"These aren't the droids you're looking for": 8 questions about Star Wars

We've been watching Star Wars otherwise known as Episode IV--A New Hope (1977) in its unrevised version in my science fiction class. Here are some questions that come to mind:

1) What exactly happens to the Stormtroopers or the Rebel Alliance fighters when they get hit by a laser from a laser gun? What does violence mean in the Star Wars universe?

2) When we see Anna Kendrick and others vanish from their clothes as Obi-Wan Kenobi does when hit by Darth Vader's light saber, are we supposed to think that the Star Wars Battlefront video game being advertised is part of some rapture-deranged cult? Is a basic part of the appeal of the Star Wars franchise that we can escape the burden of the flesh after we perish? Or are we just subconsciously happy to see that someone as classy as Alec Guinness escapes from the movie?

3) Why is there a room-sized trash compactor in the Death Star?

4) Why are there so many men in their 40s who view the whole Star Wars phenomenon with such childlike religious fervor? I have seen grown men in their thirties bizarrely "fighting" with their light saber iPhone apps. What was the exact sweet spot age--10? 8?--to have first seen Star Wars in the theaters and then worship Han Solo from thereon?

5) Why haven't the three deplorable Star Wars prequels (Revenge of the Sith, etc.) done anything to dampen public enthusiasm for Star Wars: The Force Awakens? Has the failure of those movies somehow enhanced the franchise through some sort of media herd hypnosis reverse psychology?

6) Is Princess Leia (Carrie Fisher) likable because she's peevish and idealistic?

7) When Luke Skywalker and Princess Leia find themselves trapped on the edge of an abyss and fired upon by Stormtroopers, why does Luke happen to have a Batman utility belt around his waist complete with a rope and a grappling hook? Did he need this stuff back on the farm on Tatooine? Was this detail prepared for in some way?
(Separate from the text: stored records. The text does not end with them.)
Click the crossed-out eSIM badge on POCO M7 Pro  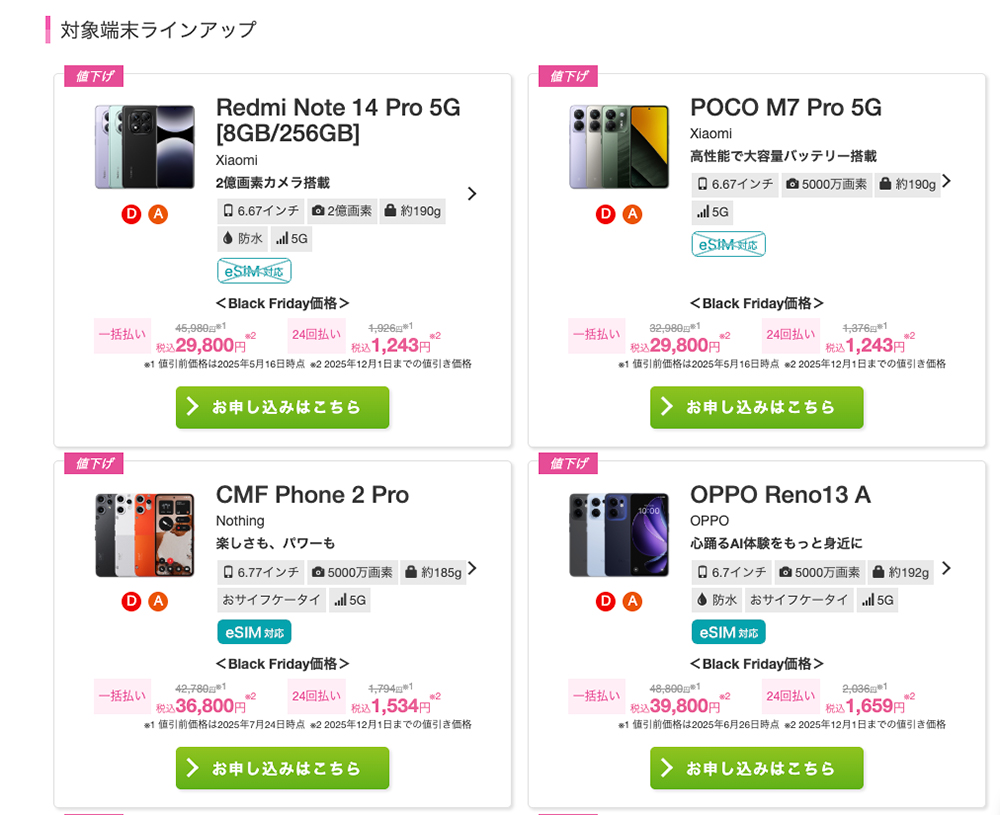[728, 244]
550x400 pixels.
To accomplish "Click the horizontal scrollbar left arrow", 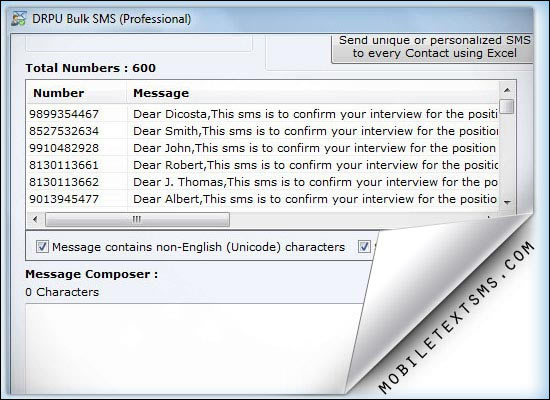I will click(35, 220).
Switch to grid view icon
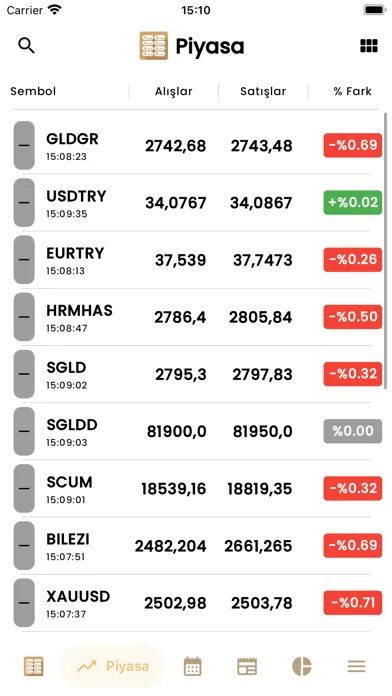 tap(368, 46)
8) Is the Force, as loosely practiced by Luke, a reference to the Zen practice of eliminating the self to attain fluid motion?  Is Obi-Wan's advice to Luke to do away with his conscious mind when seeking the Force a practical suggestion for the consumer of the ever-expanding Star Wars universe? Does the non-thought of the Force help explain the extraordinary fervor of question 4? When Obi-Wan uses the Force to hypnotize the Stormtroopers to let him and the droids go by ("These aren't the droids you're looking for,") is this yet another example of the submissive behavior that the consumer unconsciously emulates? Did George Lucas intentionally include cult-like practices of mind control in the franchise?

Comments

DeadSpiderEye said…
I know the mining of that which is the endless bounty of Japanese graphic literature and animation, Peckish Games, Specific Rim, really kicked off with The Matrix but take a peek at Nausicaä of the Valley of the Wind vs Phantom Menace, for an insight into Lucas's Magpie habits.
Thanks, DeadSpiderEye. I had heard about how Lucas borrowed from Kurosawa, but not Nausicaa of the Valley of the Wind.

Here's a link:http://www.openculture.com/2014/05/how-star-wars-borrowed-from-akira-kurosawas-great-samurai-films.html

That first Star Wars mostly makes me laugh. I kept giggling at inopportune moments during the class screening.
kenchan13 said…
The grappling hook luck pulls out was on the belt of the stormtroopers. They had just ditched the stormtrooper disguises but both he and han keep the belts on cause they are super awesome ala Batman?
Okay, but why do the stormtroopers carry them? Also why, at the end of the movie, is there nobody to celebrate aside from Luke and Han? Did all the other pilots die? Why didn't Chewbacca get a metal?